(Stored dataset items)

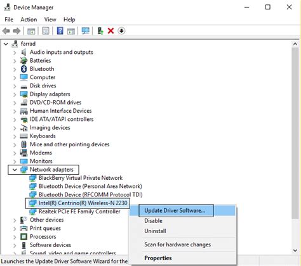Open the View menu

click(50, 20)
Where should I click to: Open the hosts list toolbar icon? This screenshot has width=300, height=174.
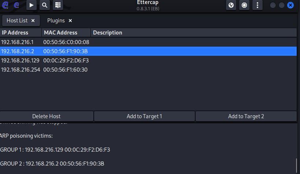click(57, 5)
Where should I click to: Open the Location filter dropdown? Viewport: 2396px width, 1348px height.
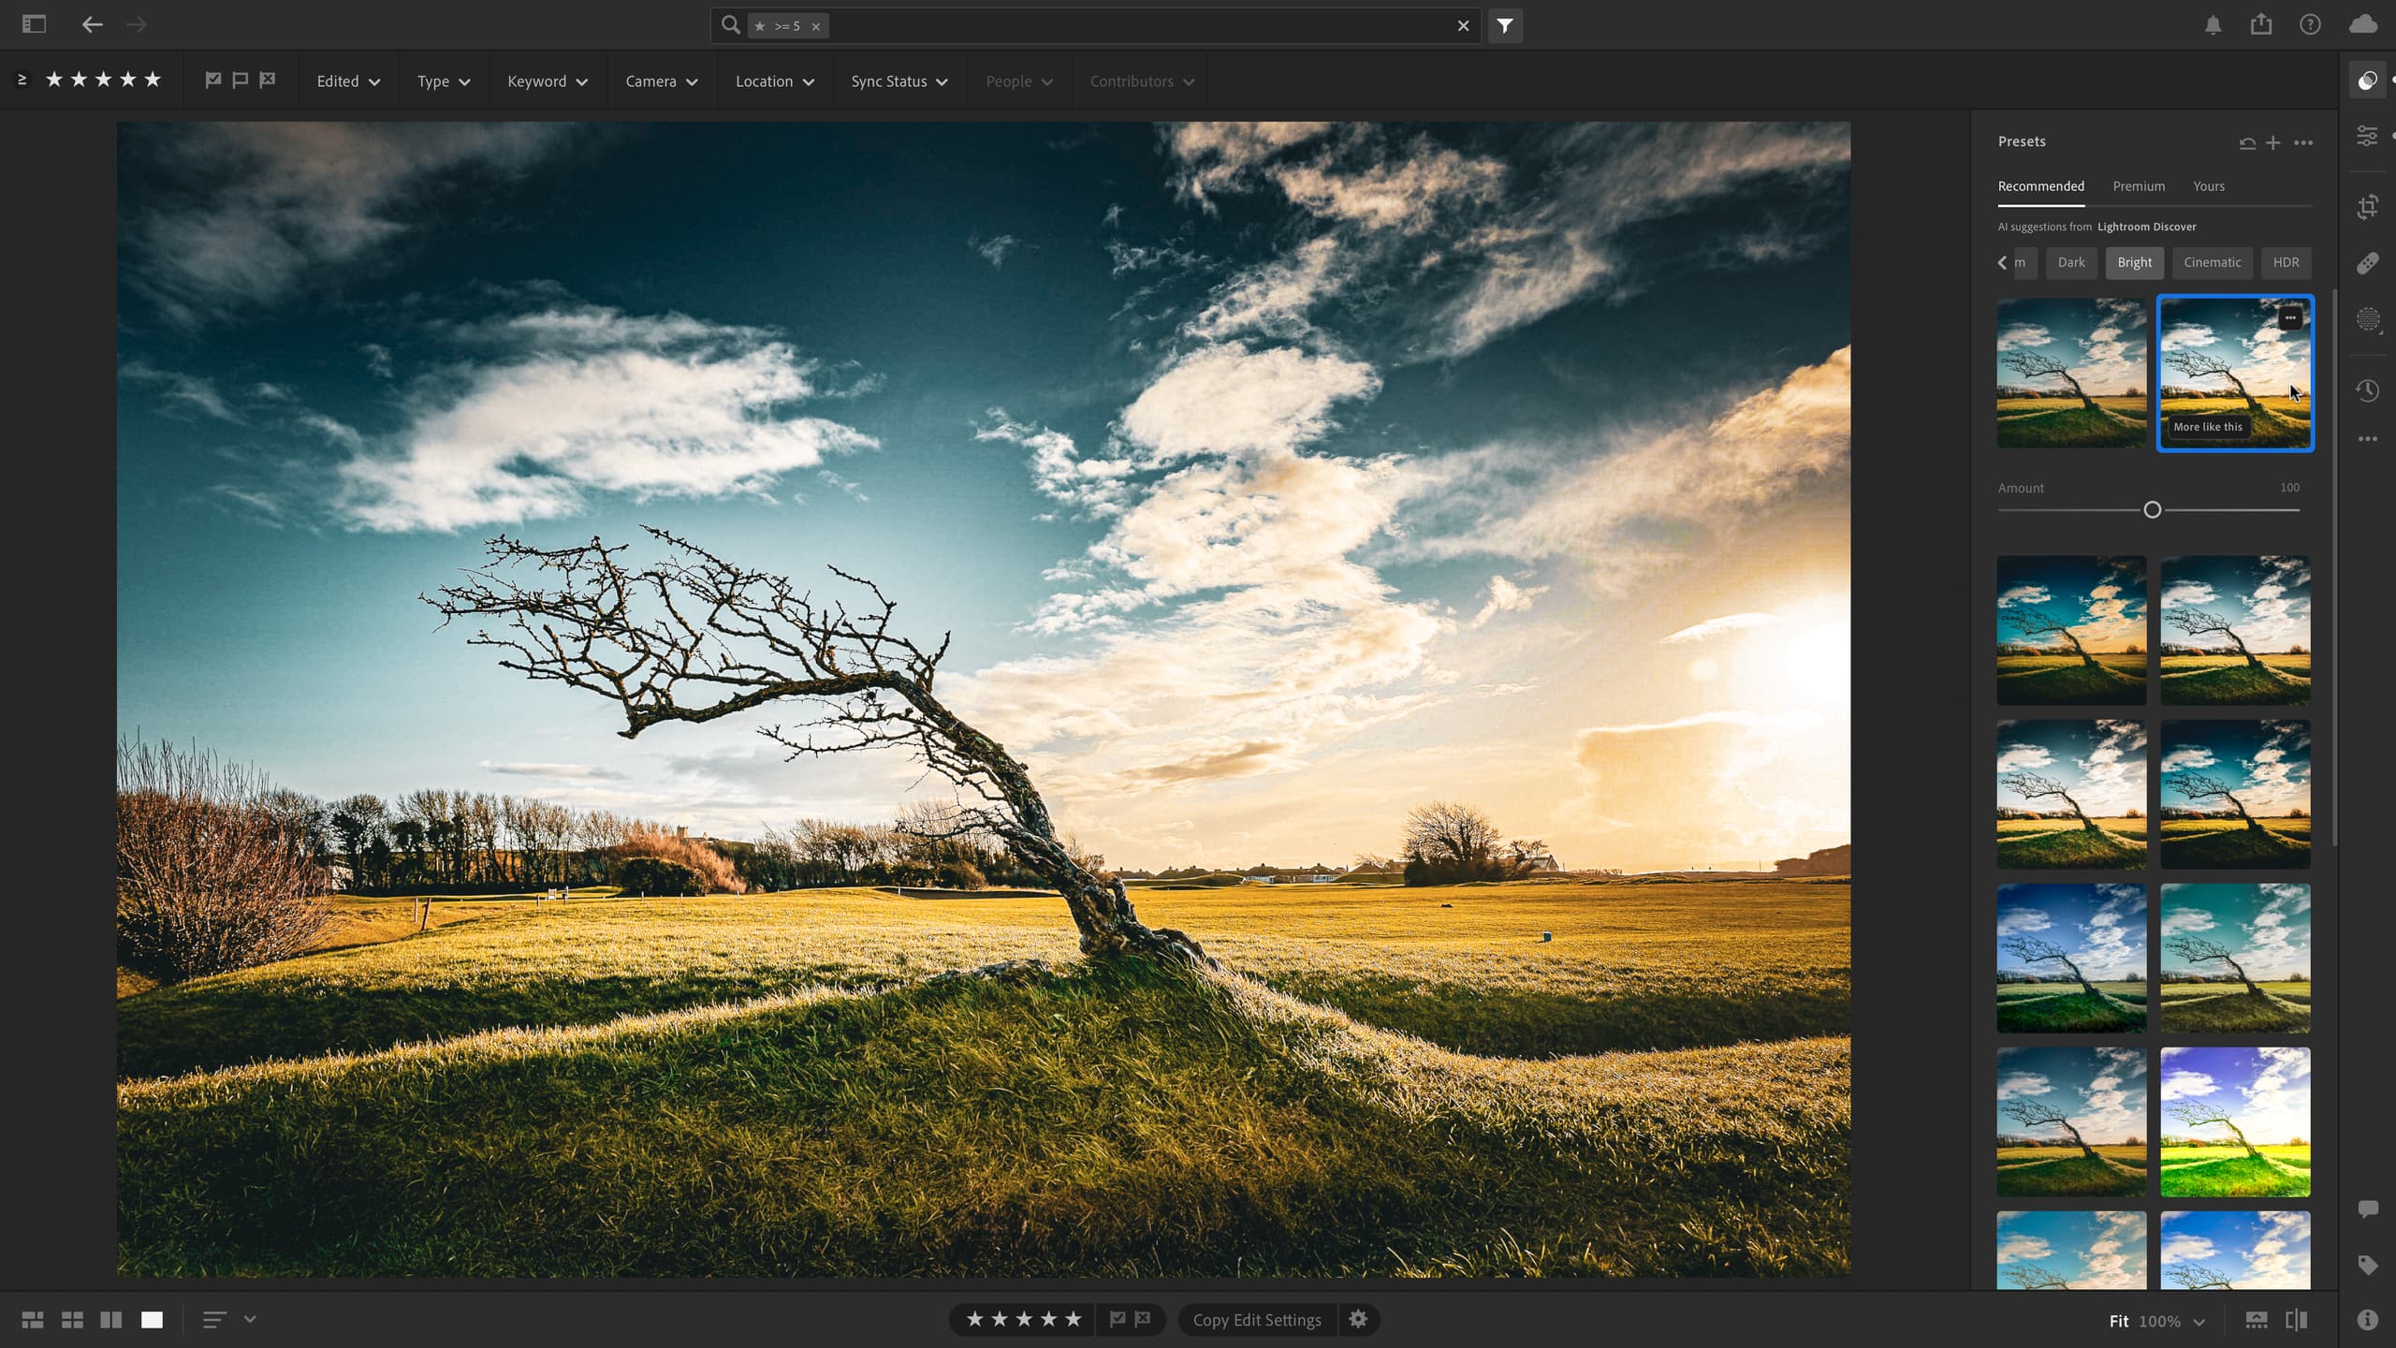click(x=773, y=81)
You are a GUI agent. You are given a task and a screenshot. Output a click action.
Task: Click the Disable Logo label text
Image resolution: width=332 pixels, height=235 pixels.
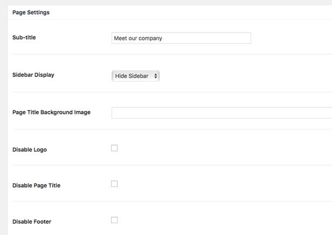coord(30,149)
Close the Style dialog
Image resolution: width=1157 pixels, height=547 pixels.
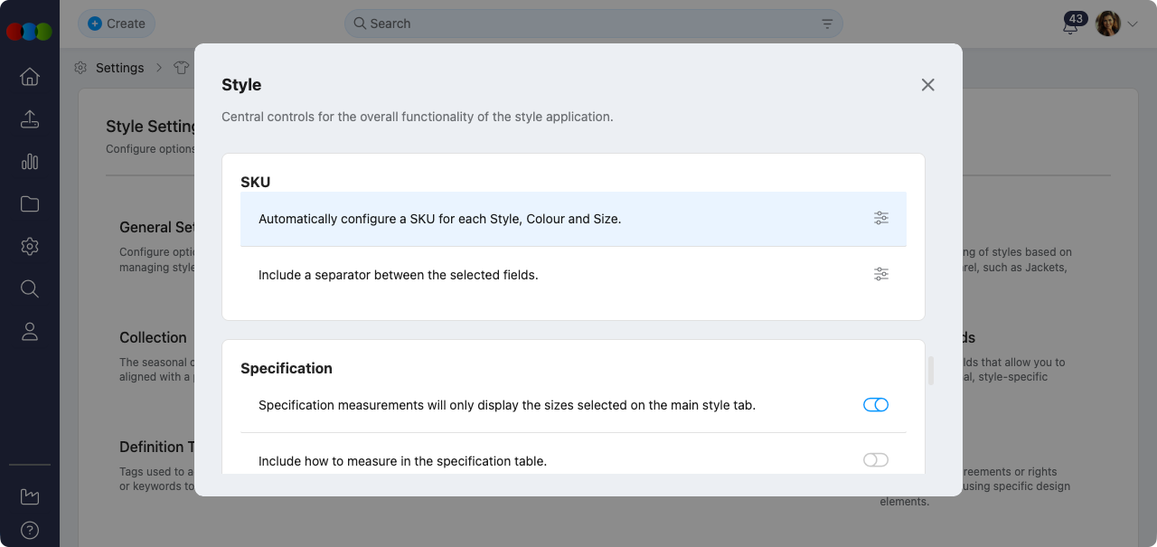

* _THE PROBLEM_
Copy the records word for word, from the line with "Where should I click to: Open the hosts" through the end of the records. Leave out the pictures.

* _THE RESPONSE_
Where should I click to: Open the hosts list toolbar icon? This screenshot has width=300, height=174.
click(57, 5)
Where should I click to: Open the Location filter dropdown? Viewport: 2396px width, 1348px height.
click(x=773, y=81)
You are a GUI agent. You are given a task and a screenshot. Output a click action.
Task: Click the Disable Logo label text
Image resolution: width=332 pixels, height=235 pixels.
coord(30,149)
Close the Style dialog
Image resolution: width=1157 pixels, height=547 pixels.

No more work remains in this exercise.